** BEGIN Text excerpt **

The WW2 Consensus

The Post-War Consensus emerged as a dominant "truth regime" - The Boomer Truth Regime - in Western societies following the immense trauma of 1914-1945, particularly World War II and the Holocaust. This period of civilisational catastrophe prompted smart and responsible individuals to question "what went wrong".

The resulting consensus sought to prevent future conflicts by dialling down the temperature of civic life and suppressing what were identified as "terrible ideological passions".

Specifically, religious particularism and traditionalism, along with nationalism, were deemed dangerous villains that had to be suppressed or jettisoned.

This gave rise to the "never again" ethos, aimed at preventing another Hitler or Auschwitz.

A key intellectual influence in shaping this consensus was Karl Popper, whose 1944 book The Open Society and its Enemies served as his "war effort". Popper's work established a stark dichotomy between "open societies" (associated with liberalism, freedom, and democracy) and "closed societies" (which included fascism, Nazism, and crucially, nationalism and religion).

** END Text excerpt **
** BEGIN Entries supplied **

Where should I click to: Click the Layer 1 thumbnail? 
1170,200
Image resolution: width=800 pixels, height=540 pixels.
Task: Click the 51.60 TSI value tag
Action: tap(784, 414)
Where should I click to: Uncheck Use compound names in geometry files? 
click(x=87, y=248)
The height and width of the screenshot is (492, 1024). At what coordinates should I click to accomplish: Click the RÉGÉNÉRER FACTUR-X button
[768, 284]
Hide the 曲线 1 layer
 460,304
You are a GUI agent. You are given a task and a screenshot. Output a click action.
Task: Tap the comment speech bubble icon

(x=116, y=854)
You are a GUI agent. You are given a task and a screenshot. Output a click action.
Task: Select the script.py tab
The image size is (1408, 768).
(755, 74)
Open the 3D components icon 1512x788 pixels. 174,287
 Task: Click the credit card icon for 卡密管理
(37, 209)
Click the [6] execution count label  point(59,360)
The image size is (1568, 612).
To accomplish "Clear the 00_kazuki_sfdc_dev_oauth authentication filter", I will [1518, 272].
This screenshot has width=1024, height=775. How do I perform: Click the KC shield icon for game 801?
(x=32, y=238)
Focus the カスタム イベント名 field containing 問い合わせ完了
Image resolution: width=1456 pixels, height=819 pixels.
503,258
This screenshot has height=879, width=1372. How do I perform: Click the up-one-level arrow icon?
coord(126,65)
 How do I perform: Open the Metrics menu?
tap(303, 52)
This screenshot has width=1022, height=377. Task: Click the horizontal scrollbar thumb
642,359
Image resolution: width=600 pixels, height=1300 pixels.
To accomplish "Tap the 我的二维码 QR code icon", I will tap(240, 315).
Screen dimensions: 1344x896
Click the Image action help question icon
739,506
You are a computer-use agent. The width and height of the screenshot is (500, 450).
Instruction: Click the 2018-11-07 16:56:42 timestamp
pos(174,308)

** END Entries supplied **

#### What to work on
1 - Answer these questions from the passage on the Post-War Consensus:
(a) What was the title of the book Karl Popper published in 1944?
(b) Which ideas did the consensus deem dangerous villains to be suppressed or jettisoned?
(c) What ethos did this give rise to, and what was it meant to prevent?
2 - Write the next part of the passage on the Post-War Consensus, picking up after its final sentence.
The material comes from a separate source unrelated to the passage on the Post-War Consensus.

#### Final results
1 -
(a) The Open Society and its Enemies.
(b) Religious particularism and traditionalism, along with nationalism.
(c) The "never again" ethos, meant to prevent another Hitler or Auschwitz.

2 -
Popper identified "truth" as a "strong god" that had to be "driven out" in favour of self-constructed "meaning".

He argued that traditional philosophical foundations (e.g., Plato's pursuit of absolute truth) were "the root of totalitarianism," implicating almost the entire Western philosophical tradition in the atrocities of the war. This intellectual movement contributed significantly to the erosion of traditional metaphysical anchors, as it viewed passionate loyalty to such "strong gods" as inherently dangerous.

The consensus led to the pursuit of a "pure liberalism". Prior to World War II, leaders like Franklin Roosevelt and Winston Churchill often framed national freedom and democracy as outgrowths of Christianity, viewing the war itself as a "crusade of Christian civilisation against atheist barbarism".

However, the post-war shift moved towards a state that was neutral among all faiths, effectively pushing God and scripture out of the public sphere and into the private realm.

In the United States, this was notably manifested with the Supreme Court's "invention" of the separation of church and state in 1947, overturning previous practices of religious establishments in states. This "killing of God" subsequently "unmoored liberalism" from the responsibilities that Christianity once provided, leading to a more self-interested form of liberalism.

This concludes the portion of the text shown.